**Extract provided**.

For you folks west of the continental divide, the March Brown is Rithrogena morrisoni.  Evidently, Maccerfftium is the Eastern March Brown, whereas Rithrogena is the Western March Brown.

And, oh by the way, Rithrogena germanica, as you might guess from its name, is the European March Brown (probably the type specimen was collected in Germany).

Hmmm.  Three different animals (according to the scientists who study tarsi number, length, and hairiness) with the same common name.  Which is precisely why Carl Linnaeus came up with the binomial nomenclature thing in the first place.

All this esotery has little, if any, relevance to our shared objective, which is to tie flies that catch fish.  But I can't help trying to resolve something in my own head about wet flies.

I love the four wet fly types Dave describes.  For an exhaustive and gorgeous look at winged wet flies, you can check out the aforementioned 'Forgotten Flies'.  For flymphs, you should see the more readily available 



by Allen McGee (Frank Amato Press), which nicely brings to life the flies and techniques first introduced by Leisenring and Hidy, and illustrates in some detail dozens of contemporary flymph patterns.  Sylvester Nemes covers soft hackles, and frankly, i'm at a loss as to any other reference for 'fuzzy nymphs'.  Any suggestions out there?

Back to topic.  IF we were to adopt the taxonomic convention of most inclusive to least inclusive, then we could start with two 'Kingdoms' in fly tying - Dry Flies and Wet Flies.  Dry flies are fished 'dry', i.e. perched on top of the water where we can see them.  Wet flies are fished under the surface of the water where we can't see them (which is why dry flies and nymphs with bobbers are so popular - they are seeable, and we anglers like to be able to see what's going on). 

Right away, though, things get tricky.  Where do we put 'emergers'?  Hang onto that thought for a moment, if I haven't already lost you long ago.  

So if Wet Flies is the higher grouping that includes ALL patterns -- winged wets, flymphs, soft hackles, fuzzy nymphs, 'conventional nymphs, streamers, emergers, etc. -- that are fished wet, then the four pattern types that Dave Hughes summarizes would be lower groupings, somewhere down in the phyla-order-family area.  And then when we get below the general heading of, say, flymph, and get into all the possible individual patterns (i.e. genus and species level), then its just going to be bedlam.

Back to Emergers.  This is an emerger pattern tied by House of Harrop (and fished hard over several seasons)


and these are emerger patterns specifically named as such by Mike Lawson:




This is also an emerger pattern, conjured up by me (though closely modeled after other published patterns) and that fooled four large (18"+) brookies at a highly secret Maine locale:



And THIS is an emerger pattern than I came up with on my favorite landlocked salmon stream last spring during the time of Hendricksons.  The comparadun pattern that had been so effective the year before, for some inexplicable reason, was useless this last spring, so i cooked up this pattern one evening at the vise



and I could NOT keep the fish off this fly.

Now, all these emerger patterns are tied with the intent that they fish 'in the film', where so many of the adult insects shed their nymphal skin and are so vulnerable to the hungry fish below.  But we all fish these emerger patterns as wets, also, just under the surface, in that magic 2" of the water column.

**Required action A**. In the post on March Brown mayflies, who came up with binomial nomenclature?

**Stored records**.

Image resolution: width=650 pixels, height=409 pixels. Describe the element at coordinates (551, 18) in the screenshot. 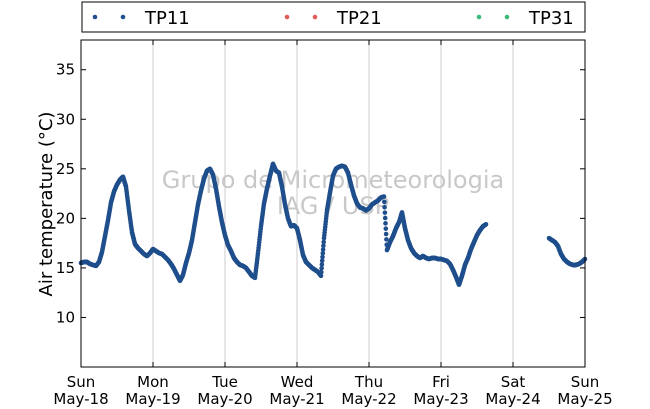

I see `legend-label: TP31` at that location.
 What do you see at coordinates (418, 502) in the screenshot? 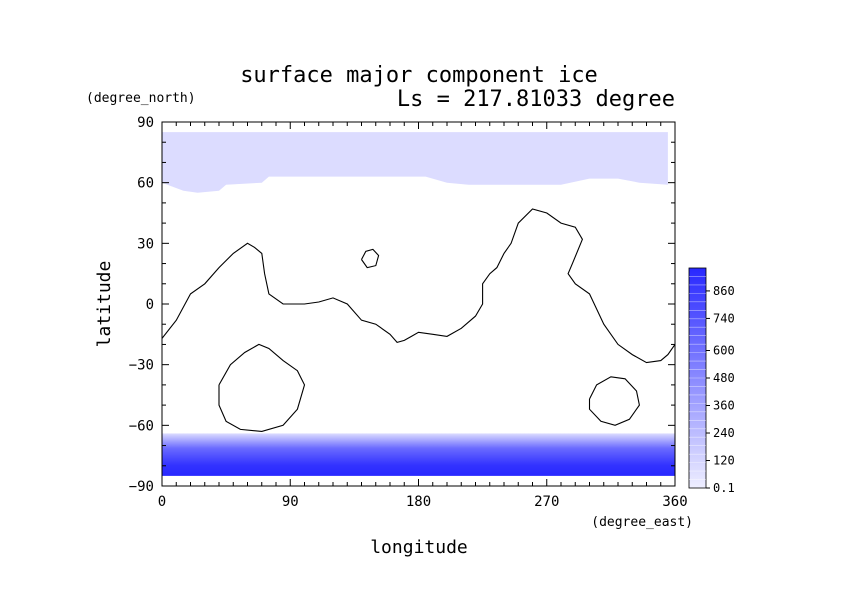
I see `x-tick-label: 180` at bounding box center [418, 502].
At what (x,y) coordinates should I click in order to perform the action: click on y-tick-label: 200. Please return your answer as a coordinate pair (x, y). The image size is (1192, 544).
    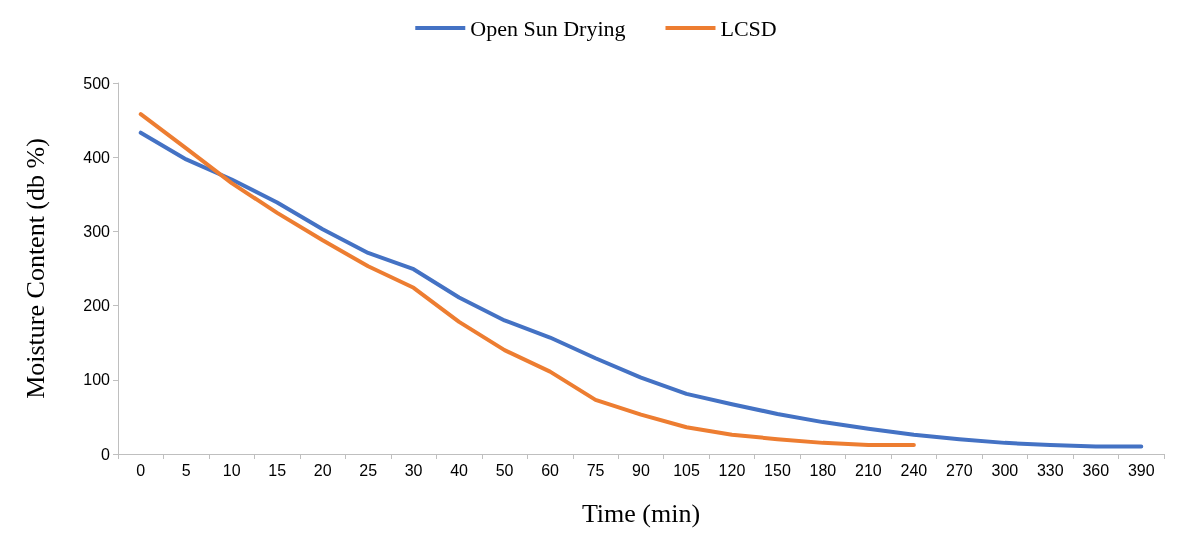
    Looking at the image, I should click on (97, 306).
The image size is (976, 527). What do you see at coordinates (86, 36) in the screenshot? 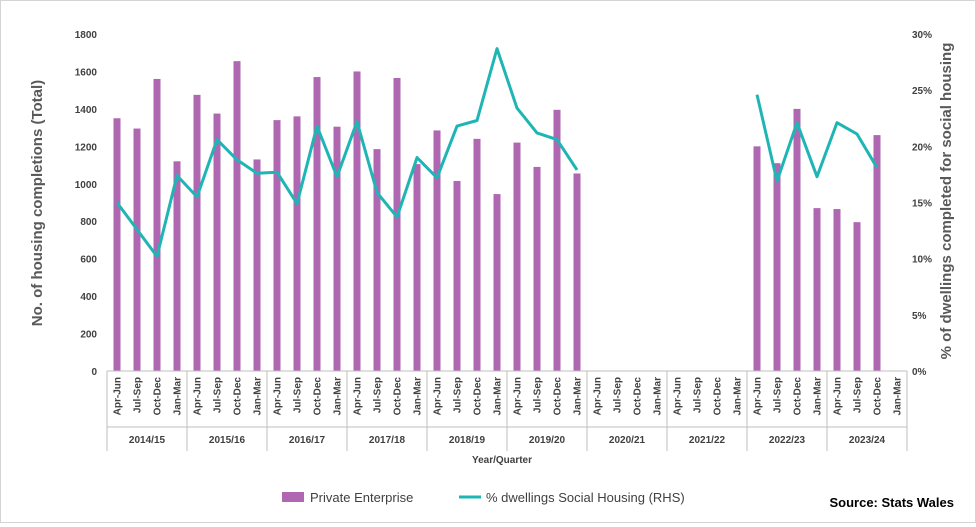
I see `y-tick-label: 1800` at bounding box center [86, 36].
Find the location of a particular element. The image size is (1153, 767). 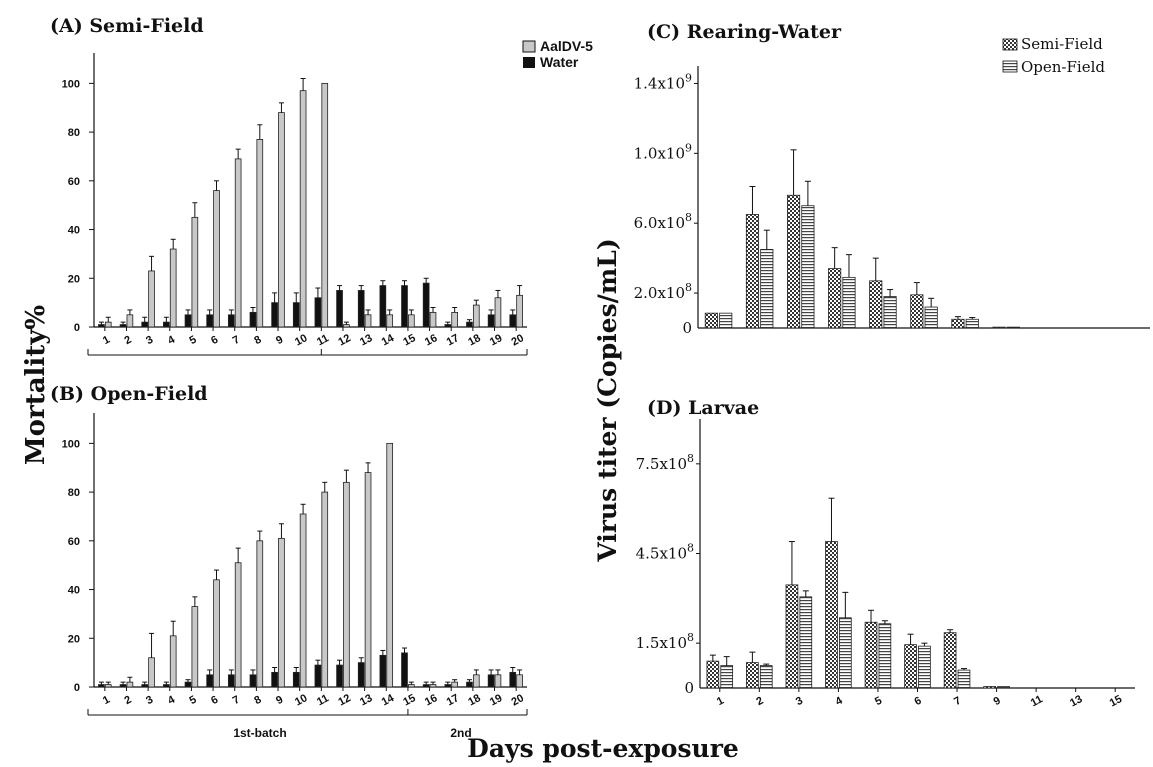

panel-c-ytick-label: 6.0x10⁸ is located at coordinates (663, 222).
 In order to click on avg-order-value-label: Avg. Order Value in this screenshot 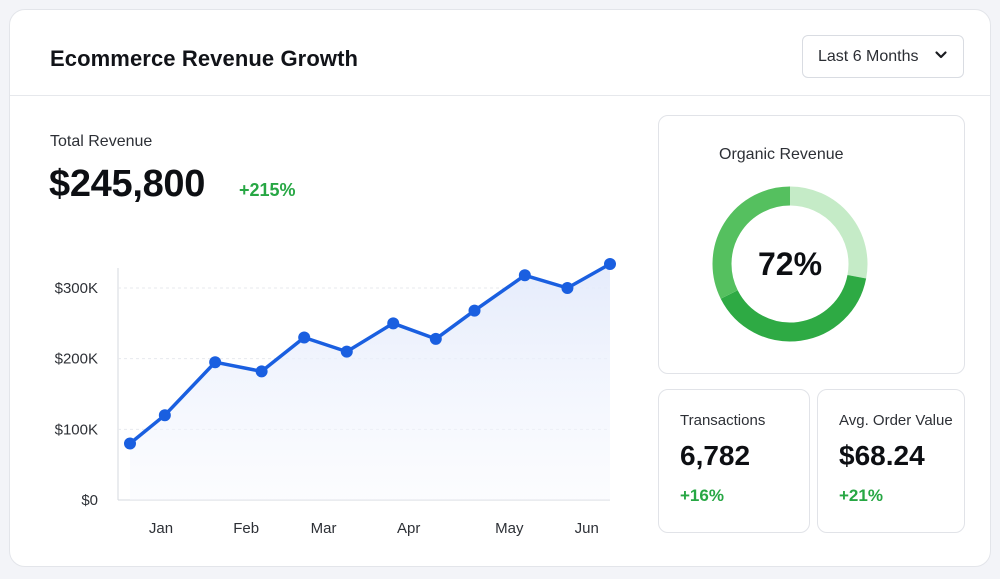, I will do `click(896, 420)`.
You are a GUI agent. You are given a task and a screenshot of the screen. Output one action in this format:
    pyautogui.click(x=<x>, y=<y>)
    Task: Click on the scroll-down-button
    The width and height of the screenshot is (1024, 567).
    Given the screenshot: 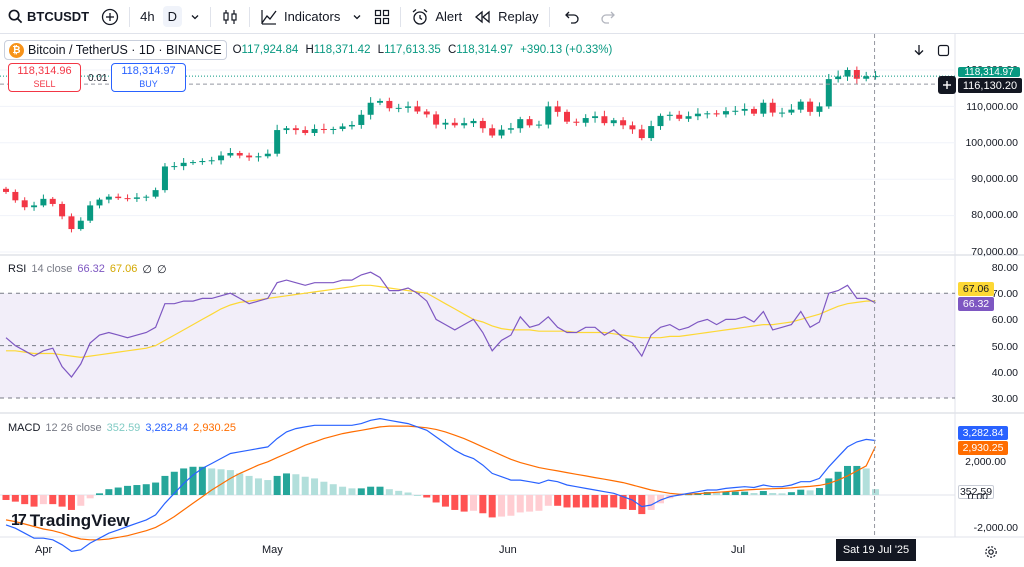 What is the action you would take?
    pyautogui.click(x=919, y=50)
    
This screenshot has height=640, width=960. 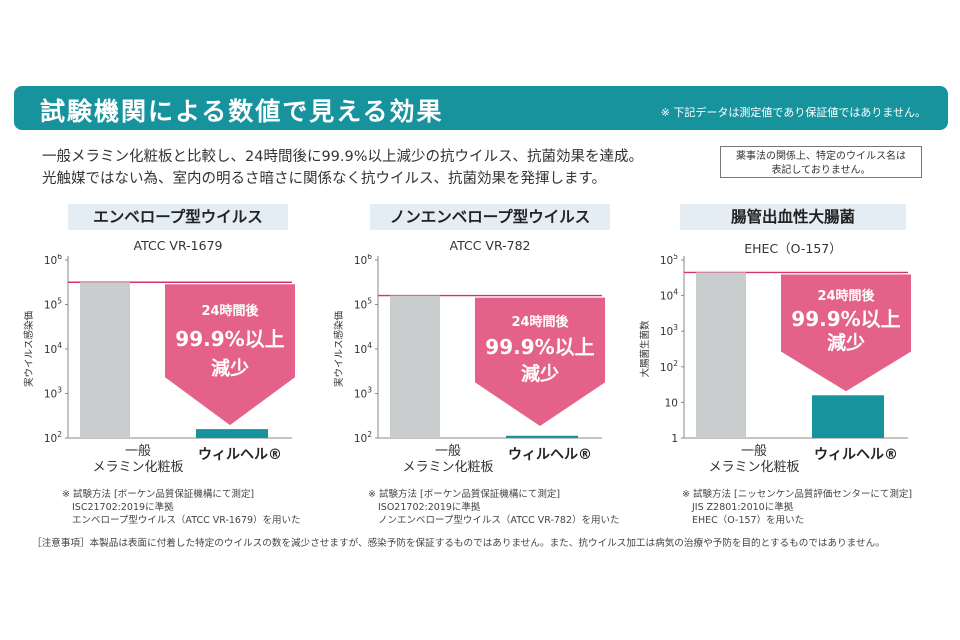 I want to click on chart-svg: 大腸菌生菌数 1 10 10² 10³ 10⁴ 105 24時間後 99.9%以上減少, so click(x=775, y=349).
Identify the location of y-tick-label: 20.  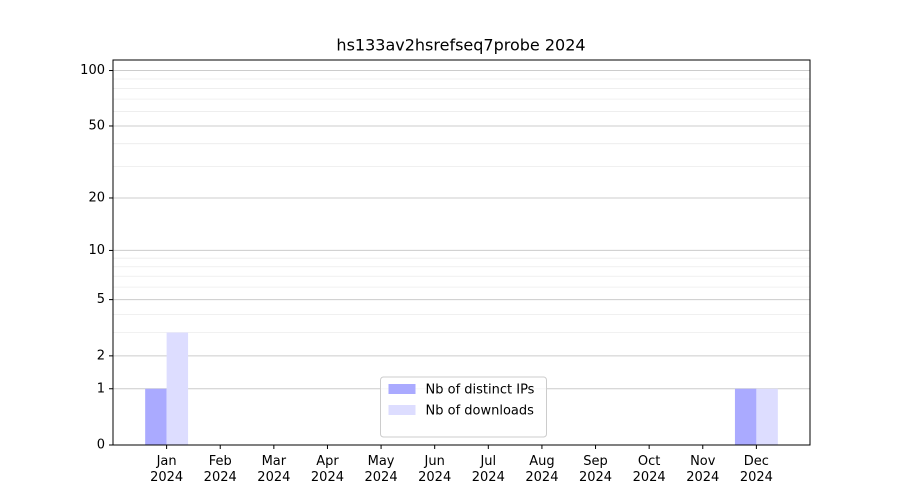
(96, 198).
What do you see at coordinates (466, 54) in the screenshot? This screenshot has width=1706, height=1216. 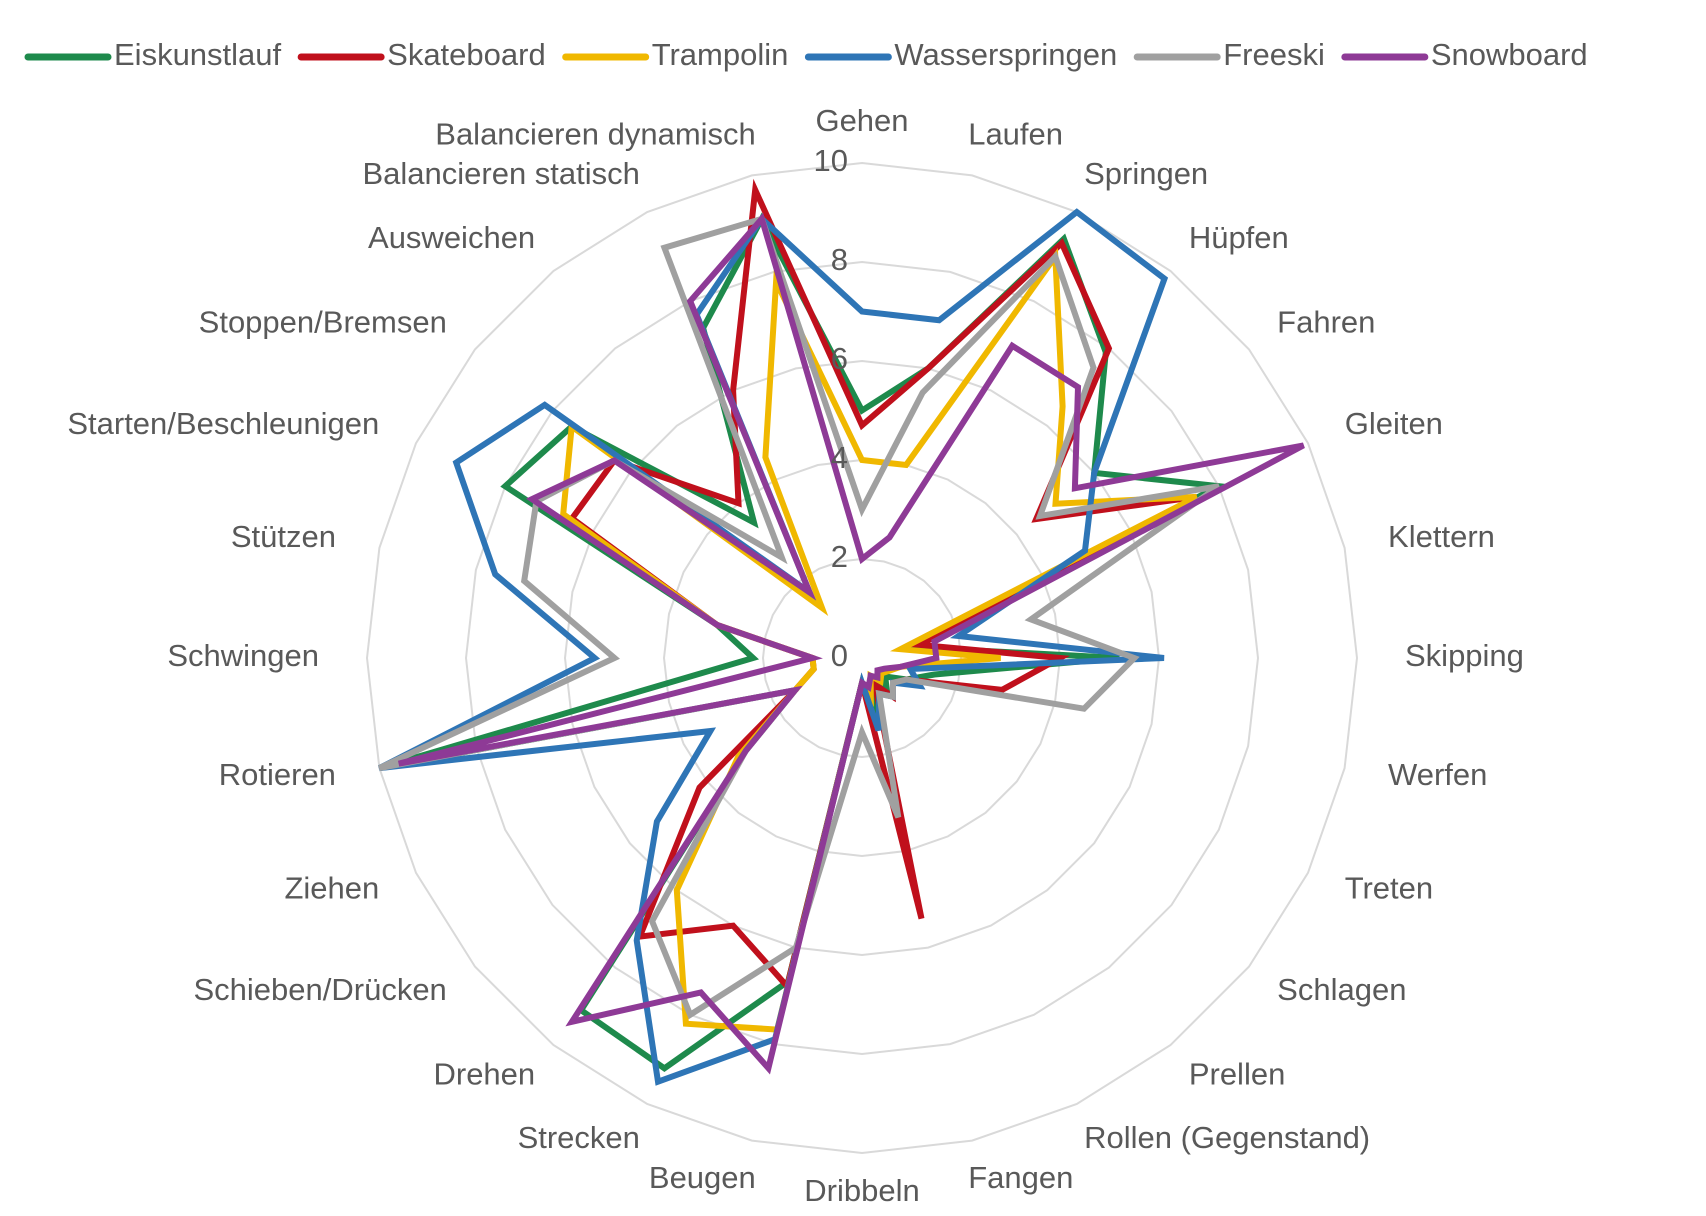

**Required action B**. Please lay out the listing from the line with "At what (x,y)" to the line with "center [86, 36]." as a Markdown table with columns n and Line, numbering the rows and skipping blank lines. Leave the pictures out.

**Exercise result A**. Carl Linnaeus.

**Exercise result B**.
| n | Line |
|---|---|
| 1 | At what (x,y) coordinates should I click in order to perform the action: click on y-tick-label: 200. Please return your answer as a coordinate pair (x, y). The image size is (1192, 544). |
| 2 |     Looking at the image, I should click on (97, 306). |
| 3 | The image size is (976, 527). What do you see at coordinates (86, 36) in the screenshot?  |
| 4 | I see `y-tick-label: 1800` at bounding box center [86, 36]. |